■ Assignment ■
Retype each record shown below, leaving every character as it is.

══════

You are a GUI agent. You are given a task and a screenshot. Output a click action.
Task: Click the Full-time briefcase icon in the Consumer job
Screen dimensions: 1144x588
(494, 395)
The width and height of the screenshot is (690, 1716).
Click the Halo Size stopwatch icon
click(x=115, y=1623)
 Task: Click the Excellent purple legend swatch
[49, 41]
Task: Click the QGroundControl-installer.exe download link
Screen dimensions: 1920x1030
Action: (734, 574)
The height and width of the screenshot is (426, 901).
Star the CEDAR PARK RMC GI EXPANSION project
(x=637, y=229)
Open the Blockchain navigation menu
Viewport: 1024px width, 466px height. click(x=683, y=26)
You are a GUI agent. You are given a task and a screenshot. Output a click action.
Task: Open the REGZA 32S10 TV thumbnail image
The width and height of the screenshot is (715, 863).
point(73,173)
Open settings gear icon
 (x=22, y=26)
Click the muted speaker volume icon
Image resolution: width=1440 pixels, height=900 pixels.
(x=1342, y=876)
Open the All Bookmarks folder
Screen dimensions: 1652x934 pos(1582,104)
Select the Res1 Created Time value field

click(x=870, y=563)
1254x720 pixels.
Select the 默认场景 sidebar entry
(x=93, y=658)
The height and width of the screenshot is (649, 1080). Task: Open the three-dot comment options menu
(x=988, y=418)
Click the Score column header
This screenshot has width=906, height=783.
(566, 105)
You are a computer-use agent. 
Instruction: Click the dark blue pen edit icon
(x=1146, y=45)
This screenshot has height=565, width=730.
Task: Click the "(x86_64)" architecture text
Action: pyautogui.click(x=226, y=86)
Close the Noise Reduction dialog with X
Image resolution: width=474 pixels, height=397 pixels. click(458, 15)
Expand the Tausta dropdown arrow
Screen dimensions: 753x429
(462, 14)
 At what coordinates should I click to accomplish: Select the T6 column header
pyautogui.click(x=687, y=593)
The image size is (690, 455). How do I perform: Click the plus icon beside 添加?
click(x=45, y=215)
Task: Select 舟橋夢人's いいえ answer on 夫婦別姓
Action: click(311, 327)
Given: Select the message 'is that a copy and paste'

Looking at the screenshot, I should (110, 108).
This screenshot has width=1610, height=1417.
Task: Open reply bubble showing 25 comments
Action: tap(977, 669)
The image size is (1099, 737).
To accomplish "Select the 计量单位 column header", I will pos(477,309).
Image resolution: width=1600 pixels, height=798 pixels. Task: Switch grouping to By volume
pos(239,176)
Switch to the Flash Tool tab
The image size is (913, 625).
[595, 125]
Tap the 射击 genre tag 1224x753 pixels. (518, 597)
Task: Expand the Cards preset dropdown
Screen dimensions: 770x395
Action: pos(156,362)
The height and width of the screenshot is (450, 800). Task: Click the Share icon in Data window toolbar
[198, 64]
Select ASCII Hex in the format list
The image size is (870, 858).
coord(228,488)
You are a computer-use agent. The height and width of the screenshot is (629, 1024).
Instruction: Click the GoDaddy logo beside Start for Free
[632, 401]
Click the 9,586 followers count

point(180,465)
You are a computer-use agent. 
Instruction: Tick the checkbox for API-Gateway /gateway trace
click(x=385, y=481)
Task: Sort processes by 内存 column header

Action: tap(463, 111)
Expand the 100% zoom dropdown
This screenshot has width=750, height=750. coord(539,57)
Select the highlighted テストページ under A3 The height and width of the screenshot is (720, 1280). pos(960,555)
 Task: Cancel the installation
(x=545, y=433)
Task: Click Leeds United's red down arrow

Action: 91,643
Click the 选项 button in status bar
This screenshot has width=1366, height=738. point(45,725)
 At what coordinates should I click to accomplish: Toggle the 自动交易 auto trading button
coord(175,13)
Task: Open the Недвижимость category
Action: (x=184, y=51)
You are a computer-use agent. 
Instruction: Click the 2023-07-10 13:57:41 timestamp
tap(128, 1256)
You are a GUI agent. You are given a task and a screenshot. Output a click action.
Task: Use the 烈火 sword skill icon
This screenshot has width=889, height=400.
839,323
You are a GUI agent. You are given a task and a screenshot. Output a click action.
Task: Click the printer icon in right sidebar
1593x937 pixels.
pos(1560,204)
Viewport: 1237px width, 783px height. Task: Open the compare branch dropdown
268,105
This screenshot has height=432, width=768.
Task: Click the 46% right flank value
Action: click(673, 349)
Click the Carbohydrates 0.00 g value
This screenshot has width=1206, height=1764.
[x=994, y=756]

══════

■ Output ■
You are a GUI agent. You are given a task and a screenshot. Output a click action.
Task: Click the Full-time briefcase icon in the Consumer job
Screen dimensions: 1144x588
(494, 395)
The width and height of the screenshot is (690, 1716).
Click the Halo Size stopwatch icon
click(x=115, y=1623)
 Task: Click the Excellent purple legend swatch
[49, 41]
Task: Click the QGroundControl-installer.exe download link
Screen dimensions: 1920x1030
Action: (734, 574)
The height and width of the screenshot is (426, 901).
Star the CEDAR PARK RMC GI EXPANSION project
(x=637, y=229)
Open the Blockchain navigation menu
Viewport: 1024px width, 466px height. click(x=683, y=26)
You are a GUI agent. You are given a task and a screenshot. Output a click action.
Task: Open the REGZA 32S10 TV thumbnail image
The width and height of the screenshot is (715, 863).
point(73,173)
Open settings gear icon
 (x=22, y=26)
Click the muted speaker volume icon
Image resolution: width=1440 pixels, height=900 pixels.
(x=1342, y=876)
Open the All Bookmarks folder
Screen dimensions: 1652x934 pos(1582,104)
Select the Res1 Created Time value field

click(x=870, y=563)
1254x720 pixels.
Select the 默认场景 sidebar entry
(x=93, y=658)
The height and width of the screenshot is (649, 1080). Task: Open the three-dot comment options menu
(x=988, y=418)
Click the Score column header
This screenshot has width=906, height=783.
(566, 105)
You are a computer-use agent. 
Instruction: Click the dark blue pen edit icon
(x=1146, y=45)
This screenshot has height=565, width=730.
Task: Click the "(x86_64)" architecture text
Action: pyautogui.click(x=226, y=86)
Close the Noise Reduction dialog with X
Image resolution: width=474 pixels, height=397 pixels. click(458, 15)
Expand the Tausta dropdown arrow
Screen dimensions: 753x429
(462, 14)
 At what coordinates should I click to accomplish: Select the T6 column header
pyautogui.click(x=687, y=593)
The image size is (690, 455). How do I perform: Click the plus icon beside 添加?
click(x=45, y=215)
Task: Select 舟橋夢人's いいえ answer on 夫婦別姓
Action: click(311, 327)
Given: Select the message 'is that a copy and paste'

Looking at the screenshot, I should (110, 108).
This screenshot has width=1610, height=1417.
Task: Open reply bubble showing 25 comments
Action: tap(977, 669)
The image size is (1099, 737).
To accomplish "Select the 计量单位 column header", I will pos(477,309).
Image resolution: width=1600 pixels, height=798 pixels. Task: Switch grouping to By volume
pos(239,176)
Switch to the Flash Tool tab
The image size is (913, 625).
[595, 125]
Tap the 射击 genre tag 1224x753 pixels. (518, 597)
Task: Expand the Cards preset dropdown
Screen dimensions: 770x395
Action: pos(156,362)
The height and width of the screenshot is (450, 800). Task: Click the Share icon in Data window toolbar
[198, 64]
Select ASCII Hex in the format list
The image size is (870, 858).
coord(228,488)
You are a computer-use agent. The height and width of the screenshot is (629, 1024).
Instruction: Click the GoDaddy logo beside Start for Free
[632, 401]
Click the 9,586 followers count

point(180,465)
You are a computer-use agent. 
Instruction: Tick the checkbox for API-Gateway /gateway trace
click(x=385, y=481)
Task: Sort processes by 内存 column header

Action: tap(463, 111)
Expand the 100% zoom dropdown
This screenshot has width=750, height=750. coord(539,57)
Select the highlighted テストページ under A3 The height and width of the screenshot is (720, 1280). pos(960,555)
 Task: Cancel the installation
(x=545, y=433)
Task: Click Leeds United's red down arrow

Action: 91,643
Click the 选项 button in status bar
This screenshot has width=1366, height=738. point(45,725)
 At what coordinates should I click to accomplish: Toggle the 自动交易 auto trading button
coord(175,13)
Task: Open the Недвижимость category
Action: (x=184, y=51)
You are a computer-use agent. 
Instruction: Click the 2023-07-10 13:57:41 timestamp
tap(128, 1256)
You are a GUI agent. You are given a task and a screenshot. Output a click action.
Task: Use the 烈火 sword skill icon
This screenshot has width=889, height=400.
839,323
You are a GUI agent. You are given a task and a screenshot. Output a click action.
Task: Click the printer icon in right sidebar
1593x937 pixels.
pos(1560,204)
Viewport: 1237px width, 783px height. Task: Open the compare branch dropdown
268,105
This screenshot has height=432, width=768.
Task: Click the 46% right flank value
Action: click(673, 349)
Click the Carbohydrates 0.00 g value
This screenshot has width=1206, height=1764.
[x=994, y=756]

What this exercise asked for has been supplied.